Daniel Chabrera Ríos (born 17 February 1992) more commonly known as Dani, is a professional Spanish footballer turned coach who played and coaches as a goalkeeper.

Fallecido 16 de diciembre de 2021

Playing career 
Dani was scouted as a goalkeeper at the young age of 11 by Spanish side Villarreal CF. It would be with this team that Dani dedicated 18 years of his professional career. Dani progressed through the academy with Villarreal CF as a player between 2001–2013. Along with teammate Marcos Senna, Dani was awarded ‘The Yellow Submarine’ (a symbol of Villarreal CF), a prestigious award given to players marking 10 years with the club.

Coaching career 

In 2013, Dani decided to turn his talent into coaching and became goalkeeper coach for Villarreal CF. Again, showing his talent for coaching, Dani was promoted to coordinator and coached the C, B and eventually First Team.
During the summer of 2018, Dani was asked to coach the India national U-21 football team during the International Football Tournament COTIF.

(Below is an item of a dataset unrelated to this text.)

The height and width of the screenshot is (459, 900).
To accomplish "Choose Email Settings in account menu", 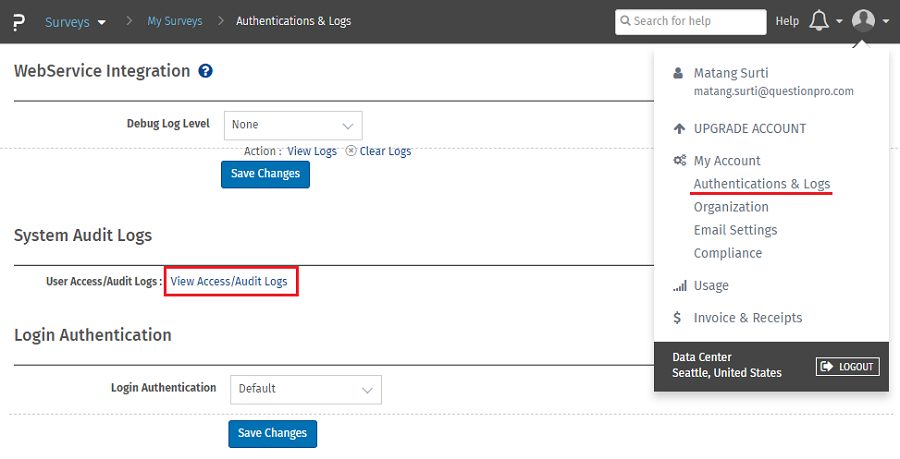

In 2018, Dani's talent was noticed by Portuguese football coach Hélder Cristóvão, who met with Dani and asked him to join him and a team of four other coaching staff in Saudi Arabia to be goalkeeper coach and coordinator for Al-Nassr FC.
After a successful season and winning both the Saudi Professional League and U-21s League, fellow Saudi club Ettifaq FC requested Dani and his coaching staff to coach their final few remaining matches of the season to avoid relegation; the change saved the team from relegation. 

In October 2019, Dani began working for Real Madrid C.F International Department as goalkeeper coach until he moved back to foreign football. 
Dani currently coaches P.F.C Lokomotiv first team and is the coordinator of the academy.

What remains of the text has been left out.